01_p40warhawk
(画像はwikipediaより転載)

 

カーチスP-40ウォーホーク

 

 

性能(P-40)

全幅 11.37m
全長 10.15m
全高 3.77m
自重 2,812kg
最大速度 563km/h(高度5,000m)
上昇力 5,000mまで7分42秒
上昇限度 9,450m
エンジン出力 1,150馬力(V-1710-39)
航続距離 1,207km(増槽装備時)
乗員 1名
武装 12.7mm機関砲6門(弾数各280発)
爆装 227kg(500ポンド)爆弾1発
初飛行 1938年10月4日
総生産数 13,738機(全型)
設計・開発 ドノバン・R・ベルリン / カーチス社

 

概要

 P-40ウォーホークとは、航空機の名門、カーチス社が製造した戦闘機で1939年に米軍に制式採用されて以降、世界各国で使用されていた。第二次世界大戦中は連合国軍のほぼ全ての国で運用されていた傑作戦闘機である。名称の「ウォーホーク」とは、米陸軍が採用した名称で英軍、ソ連軍ではP-40のバリエーションの内、P-40からP-40C型までトマホーク、P-40D型以降をキティホークという名称で呼んでいた。トマホークとはアメリカ先住民が使用していた斧の意味でキティホークとは米国ノースカロライナ州の街の名前である。のちに米国の航空母艦の名称として採用されたことでも有名である。のにち米国にも逆輸入され「トマホーク」「キティホーク」等と呼ばれるようになった。

 1930年代に米軍に採用されたP-36は、日本ではあまり知名度は高くないが、世界中で地味に活躍した戦闘機であった。このP-36に液冷エンジンを搭載したのがP-40である。初飛行は1938年10月4日で液冷エンジンに変更した結果、最高速度が40km/h以上アップ、さらなる試験の結果、最高速度が589km/hにも達することが証明された。このため気を良くした米陸軍は直ちに量産命令を出し、P-40として制式採用した。

 

全戦線を支えた「タカ派」戦闘機

 P-40は、第二次世界大戦終了まで様々な部隊で運用され、特に第二次世界大戦中盤まではP-39エアラコブラと共に戦力の中核として活躍した。しかし戦争後半になるとP-51マスタングP-47サンダーボルトに取って代わられるようになる。P-40は、米軍以外でも英軍、ソ連軍を始めとする同盟国で運用されており、日中戦争では早い段階から米軍義勇兵部隊フライングタイガースによって運用されていた。
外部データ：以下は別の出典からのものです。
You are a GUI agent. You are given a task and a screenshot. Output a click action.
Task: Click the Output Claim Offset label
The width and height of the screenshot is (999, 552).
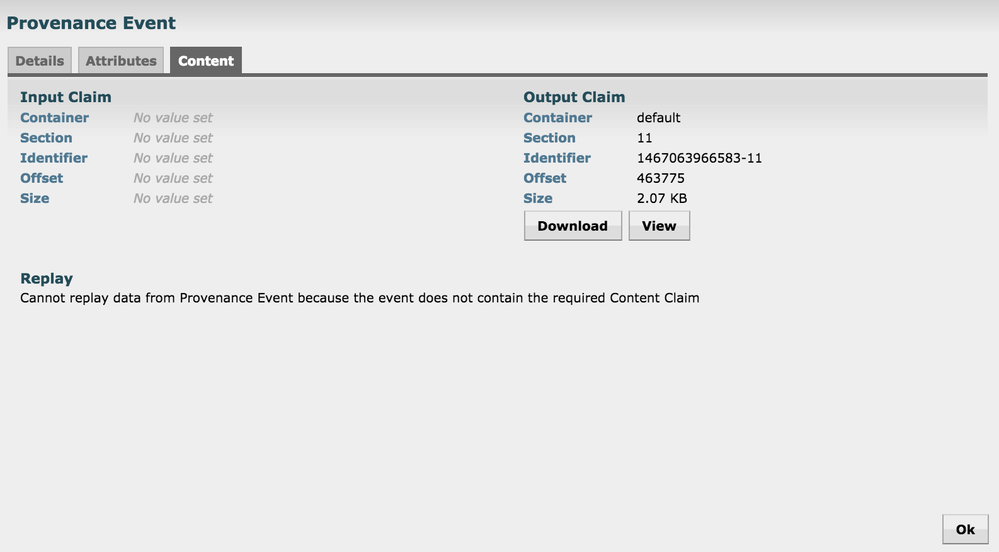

 このフライングタイガースによって運用されたP-40は当初こそ日本空軍のドッグファイトに巻き込まれ苦戦するが、日本機に対して高速で頑丈、重武装であることからその特性を生かし有利に戦いを進めていった。日本が降伏するまでの6年間でフライングタイガースは297機の日本機を撃破、損害は4機のみであったという。実際の戦果や損害は分からないので何とも言えないが互角以上に戦っていたのは間違いないであろう。

 本機はそもそも中高度、低高度性能を重視して開発された機体であったため、日本機との戦いを有利に戦うことができたのだが、高高度性能では二速過給器を装備していなかったためドイツ空軍のBf109、Fw190に対しては苦戦することになった。しかし頑丈で信頼性が高かった本機は、戦場の多くの局面で多くの戦果を挙げている。本機で誕生したエースは200人にも達し、内20人は10機以上を撃墜した「ダブルエース」である。特にオーストラリア空軍のトップエースであるコールドウェル大佐は撃墜戦果27.5機の内22機をP-40で撃墜している。

 対戦相手の日本軍でも10機程度が鹵獲され運用されていたようであるが、当時の整備兵は「野ざらしにしていても一発でエンジンがかかる」とその技術力の高さに舌を巻いている。同様にフィンランド空軍も一時期、鹵獲した機体を運用していたようである。頑丈さや信頼性の高さから戦後も運用され続け、戦闘機としての役目が終わった後も攻撃機として運用された。最後まで運用していたのはブラジル空軍で1954年に退役している。総生産数は13,738機である。